What is required:
Your task is to output all the records below, word for word.

Material provided:
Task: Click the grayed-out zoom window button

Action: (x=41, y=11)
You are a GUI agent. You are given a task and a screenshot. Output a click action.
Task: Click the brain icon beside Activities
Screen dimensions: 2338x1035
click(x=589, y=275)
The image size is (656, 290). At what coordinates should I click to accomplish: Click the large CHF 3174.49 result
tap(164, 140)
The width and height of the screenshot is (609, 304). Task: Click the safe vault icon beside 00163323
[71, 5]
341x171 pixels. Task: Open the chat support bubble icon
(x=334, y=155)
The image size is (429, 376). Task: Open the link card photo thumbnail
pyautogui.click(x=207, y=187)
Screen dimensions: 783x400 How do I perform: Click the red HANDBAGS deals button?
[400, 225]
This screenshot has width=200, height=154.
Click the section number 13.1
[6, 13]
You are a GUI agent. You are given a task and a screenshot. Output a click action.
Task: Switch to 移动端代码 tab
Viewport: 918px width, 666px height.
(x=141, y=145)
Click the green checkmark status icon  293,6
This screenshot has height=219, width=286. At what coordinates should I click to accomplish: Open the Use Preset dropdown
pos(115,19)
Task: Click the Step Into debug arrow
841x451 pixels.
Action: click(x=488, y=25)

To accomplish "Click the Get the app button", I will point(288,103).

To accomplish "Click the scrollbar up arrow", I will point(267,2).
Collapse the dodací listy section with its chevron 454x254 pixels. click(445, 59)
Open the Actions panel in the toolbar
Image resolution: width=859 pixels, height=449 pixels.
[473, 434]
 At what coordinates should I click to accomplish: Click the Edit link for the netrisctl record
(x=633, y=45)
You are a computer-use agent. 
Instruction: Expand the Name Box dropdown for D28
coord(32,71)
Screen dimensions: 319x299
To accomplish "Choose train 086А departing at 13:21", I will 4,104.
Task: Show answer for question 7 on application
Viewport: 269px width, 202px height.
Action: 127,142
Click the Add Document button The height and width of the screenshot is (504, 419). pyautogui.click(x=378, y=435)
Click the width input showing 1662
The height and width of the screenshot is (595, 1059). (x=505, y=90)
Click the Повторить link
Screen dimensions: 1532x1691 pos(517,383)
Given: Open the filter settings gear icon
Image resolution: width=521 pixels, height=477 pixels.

Written solution:
Task: Click the grayed-out zoom window button

Action: (x=41, y=11)
You are a GUI agent. You are given a task and a screenshot. Output a click action.
Task: Click the brain icon beside Activities
Screen dimensions: 2338x1035
click(x=589, y=275)
The image size is (656, 290). At what coordinates should I click to accomplish: Click the large CHF 3174.49 result
tap(164, 140)
The width and height of the screenshot is (609, 304). Task: Click the safe vault icon beside 00163323
[71, 5]
341x171 pixels. Task: Open the chat support bubble icon
(x=334, y=155)
The image size is (429, 376). Task: Open the link card photo thumbnail
pyautogui.click(x=207, y=187)
Screen dimensions: 783x400 How do I perform: Click the red HANDBAGS deals button?
[400, 225]
This screenshot has width=200, height=154.
Click the section number 13.1
[6, 13]
You are a GUI agent. You are given a task and a screenshot. Output a click action.
Task: Switch to 移动端代码 tab
Viewport: 918px width, 666px height.
(x=141, y=145)
Click the green checkmark status icon  293,6
This screenshot has height=219, width=286. At what coordinates should I click to accomplish: Open the Use Preset dropdown
pos(115,19)
Task: Click the Step Into debug arrow
841x451 pixels.
Action: click(x=488, y=25)

To accomplish "Click the Get the app button", I will point(288,103).

To accomplish "Click the scrollbar up arrow", I will point(267,2).
Collapse the dodací listy section with its chevron 454x254 pixels. click(445, 59)
Open the Actions panel in the toolbar
Image resolution: width=859 pixels, height=449 pixels.
[473, 434]
 At what coordinates should I click to accomplish: Click the Edit link for the netrisctl record
(x=633, y=45)
You are a computer-use agent. 
Instruction: Expand the Name Box dropdown for D28
coord(32,71)
Screen dimensions: 319x299
To accomplish "Choose train 086А departing at 13:21", I will 4,104.
Task: Show answer for question 7 on application
Viewport: 269px width, 202px height.
Action: 127,142
Click the Add Document button The height and width of the screenshot is (504, 419). pyautogui.click(x=378, y=435)
Click the width input showing 1662
The height and width of the screenshot is (595, 1059). (x=505, y=90)
Click the Повторить link
Screen dimensions: 1532x1691 pos(517,383)
Given: Open the filter settings gear icon
Image resolution: width=521 pixels, height=477 pixels.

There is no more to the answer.